It was a good knife day, score for the day, an engraved Connecticut Shotgun Galazan Sidelock folder. Stopped at a flea market and ran through real quick. I found a table of knives from a collector/accumulator who was askin' stupid prices for Chinese knives. Looked like he bought one of those dealer boxes from what's his name on late night/early morning tv and was askin' the MSRP which was 50X what it was worth. He had every wannabe biker and bada** buyin' like crazy from him.
On the far end was a box full of old colonials and cheap US made tin shell knives, Chinese SAKs and the usual garbage you see in such places. I tried striking up a conversation but he kept talkin' down to me like he was all the wannabes. At one point he said the one thing you should never say to me, He told me I didn't know a good knife when I saw it. I tried again and he dismissed my comments as those of an uneducated knife wannabe user/collector.
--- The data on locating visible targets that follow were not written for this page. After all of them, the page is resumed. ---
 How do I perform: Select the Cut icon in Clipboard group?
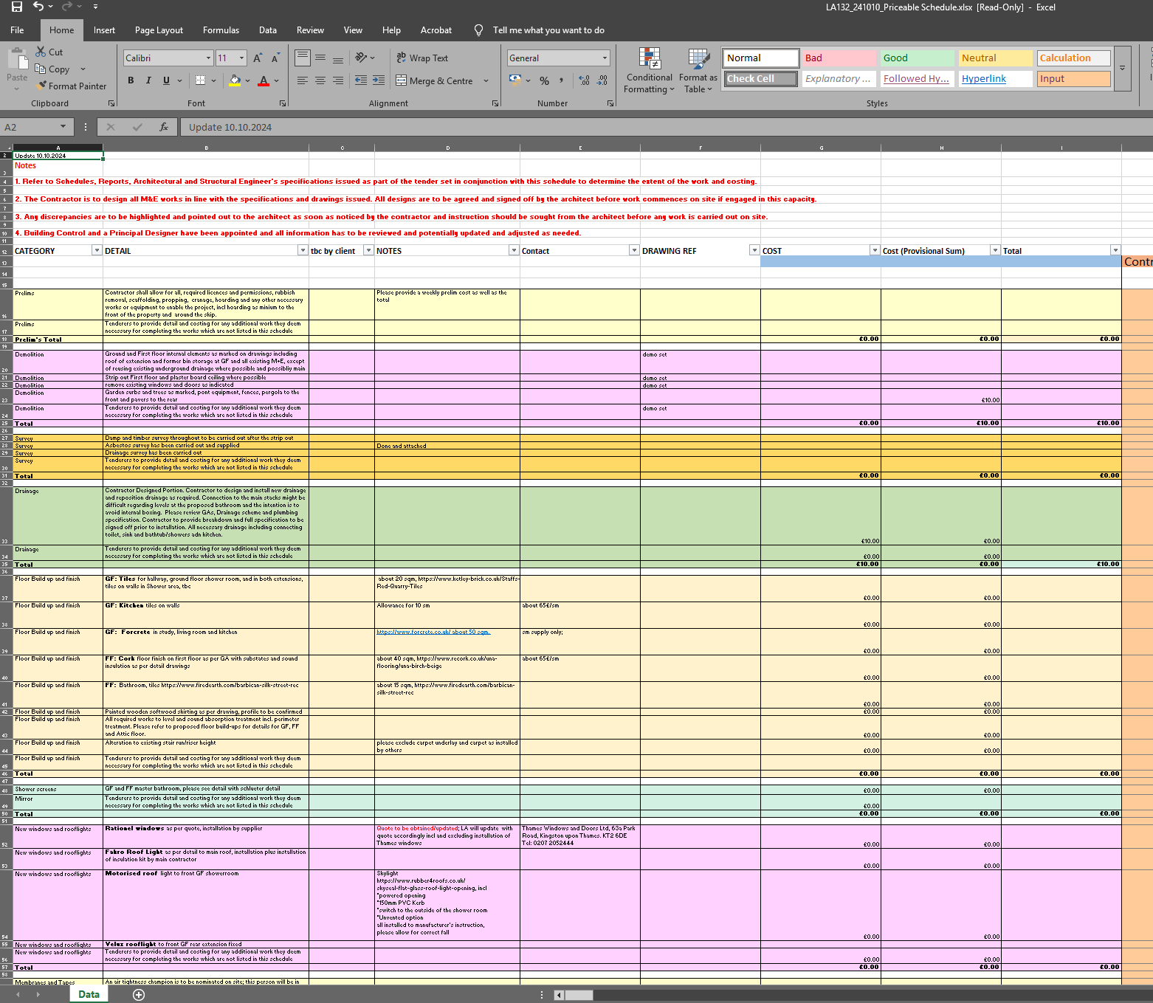point(41,52)
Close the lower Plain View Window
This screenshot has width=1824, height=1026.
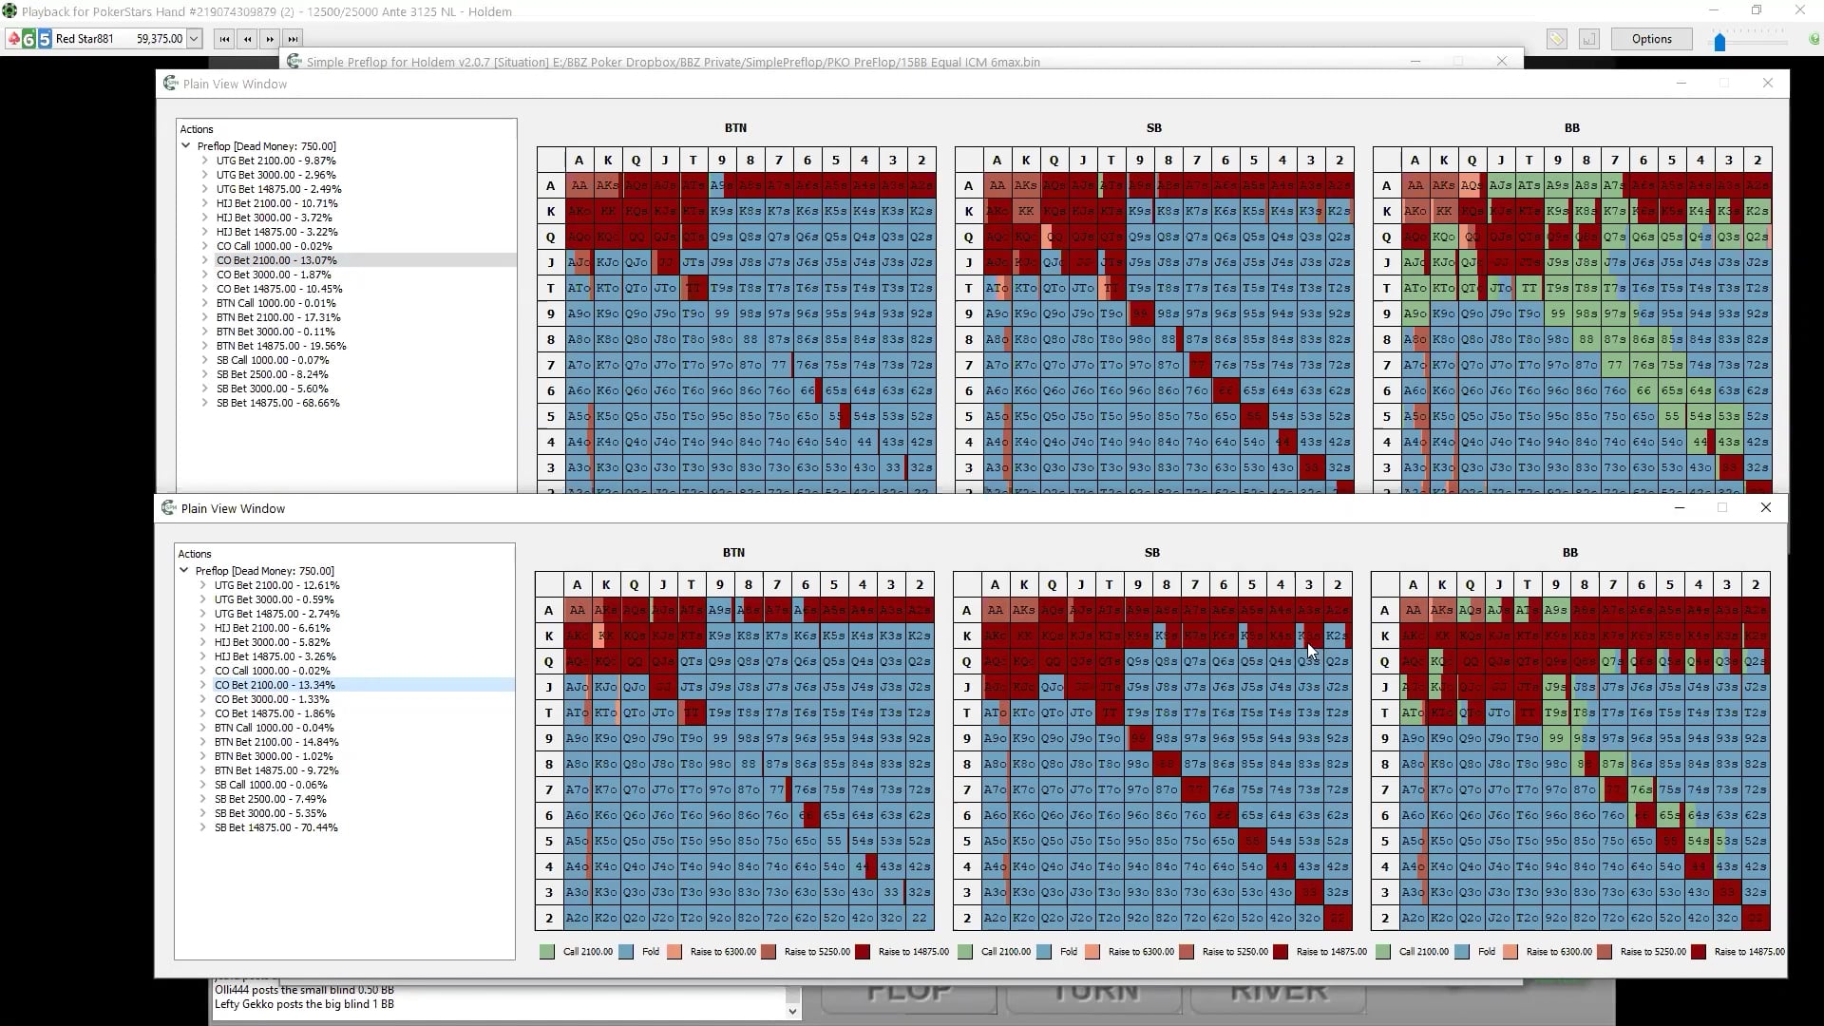click(1765, 507)
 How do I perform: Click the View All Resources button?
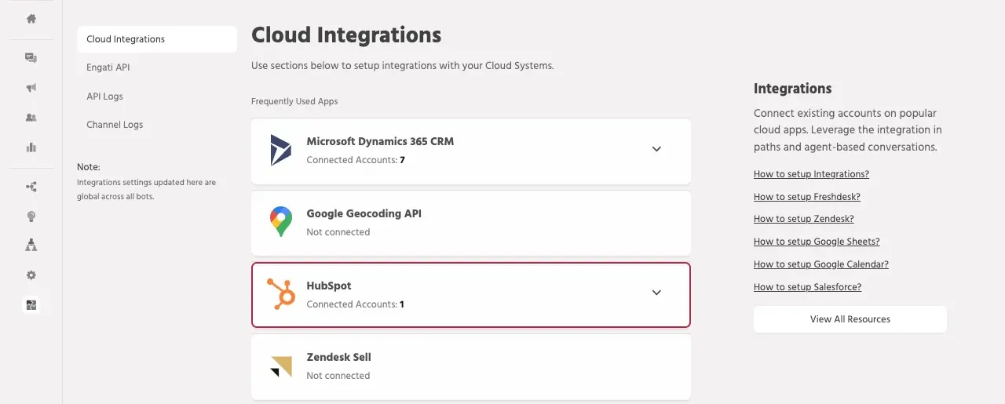(x=850, y=319)
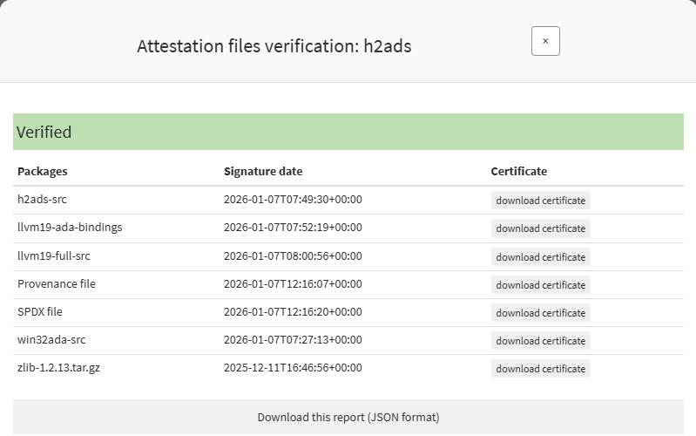Click the Signature date column header
This screenshot has height=436, width=696.
click(x=263, y=172)
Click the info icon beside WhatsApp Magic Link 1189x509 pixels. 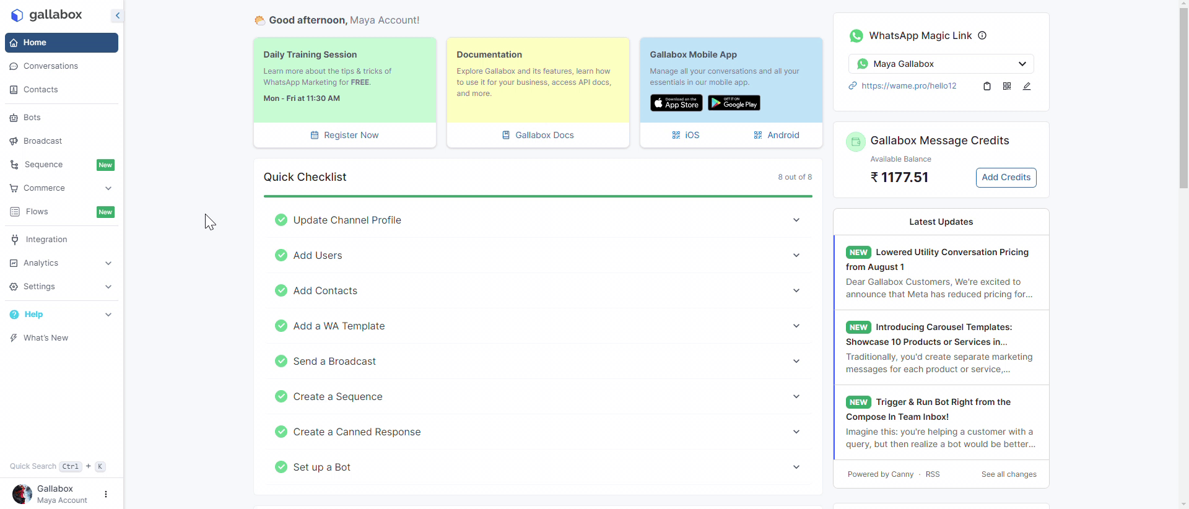coord(982,36)
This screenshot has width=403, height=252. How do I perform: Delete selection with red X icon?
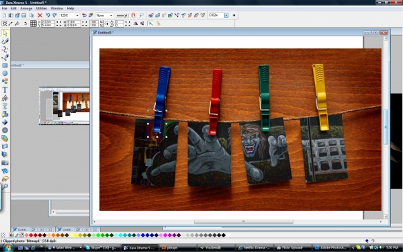pos(40,15)
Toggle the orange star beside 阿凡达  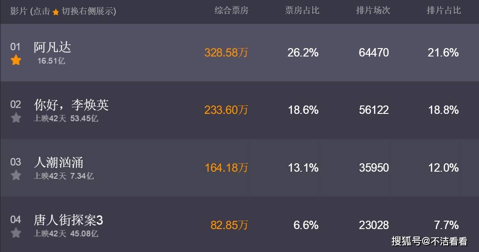(16, 60)
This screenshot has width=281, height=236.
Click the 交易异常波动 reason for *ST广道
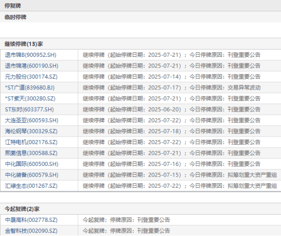pos(244,88)
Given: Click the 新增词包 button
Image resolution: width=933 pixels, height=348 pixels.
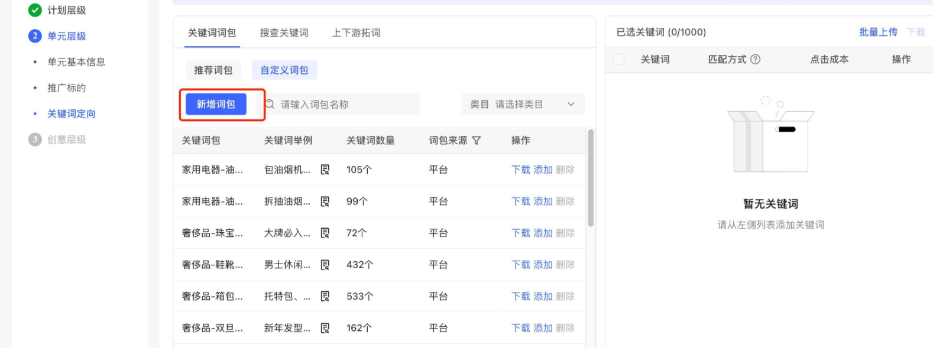Looking at the screenshot, I should coord(216,105).
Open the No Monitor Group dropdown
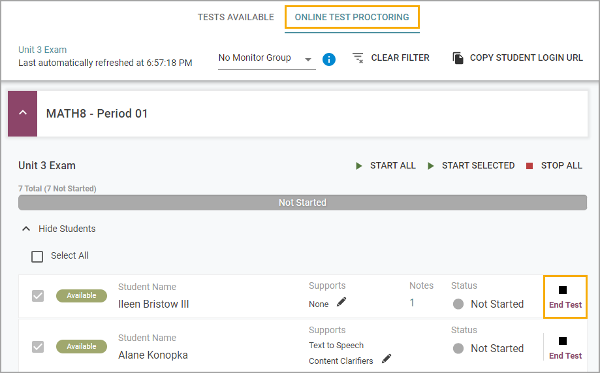This screenshot has width=600, height=373. click(x=266, y=58)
I was just about to leave when I saw this with a $30 tag on it, I talked him down to $10, (I think he just wanted to get rid of me) he looked at the knife and said he didn't recognize the name and said it was probably from Pakistan and he'd take $10. I knew lookin' at it that it was worth more than I paid, I could see the marks from the engraver's tools on it, it was hand engraved and although it wasn't Ray Cover's level of work nonetheless there was a lot of work went into it.
He was an idiot and as I left I pulled out the large Ebony inlay Sebenza 21 and cut the string off the price tag and before I left, he told me he can get me all kinds of Sebenza s for $50 each. I shook my head, pocketed my new treasure and left him to wallow in his ignorance.
This is a web shot of what I got, I'll post some real pics later.
ETA, after closer inspection I stand corrected, both sides are identically engraved so I'm fairly sure it was laser engraved and then run uncertainty a surface grinder to bring out the highlights. Still for what I paid for it, I'm thrilled.